About Hours of Service Regulations
Due to the set of federal regulations known as the "hours of service” laws, truck drivers must abide by a set of rules in order to avoid accidents caused by driver fatigue and sleep deprivation. These laws limit the amount of time that a driver can legally spend on the road and require drivers to periodically take breaks.
Hours of service regulations are established by the Federal Motor Carrier Safety Administration (FMCSA). The regulations state that “property carrying drivers,” such as 18-wheeler drivers, may only drive for 11 total hours after being off duty for 10 consecutive hours. After 14 consecutive hours on duty, truckers must stop driving for the day. Truck drivers are required to take time to rest throughout their shift. The regulations also state that truckers “may not drive after 60/70 hours on duty in 7 or 8 consecutive days.”

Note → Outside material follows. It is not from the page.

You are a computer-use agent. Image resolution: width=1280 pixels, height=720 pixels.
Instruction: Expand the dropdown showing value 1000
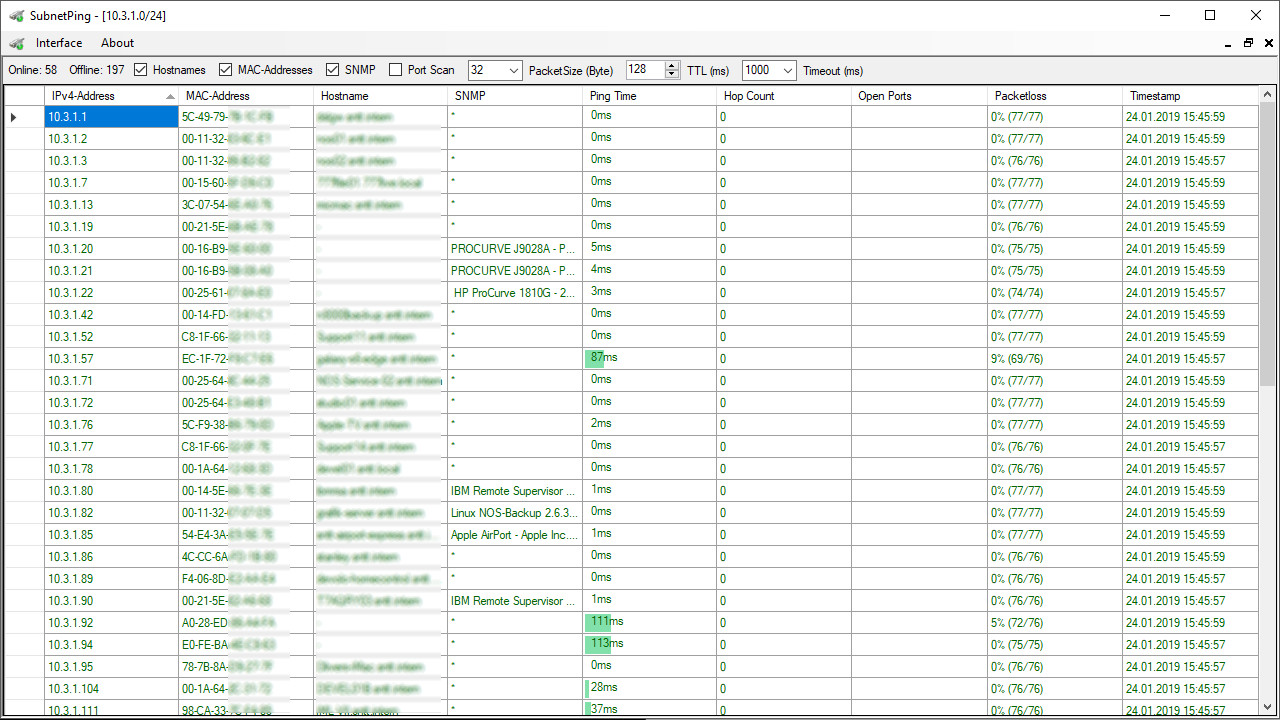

If you suspect that your accident was caused by a driver who was fatigued or fell asleep, it may benefit you and your case to determine if they were in violation of the hours of service rules. Truckers are supposed to keep logs of their trips and time spent driving, which could potentially serve as evidence in a truck accident case. Hours of service regulations can exhibit driver negligence as well as trucking company negligence. If a trucking company requires their drivers to drive beyond the hours established in the regulations, they could be liable for damages.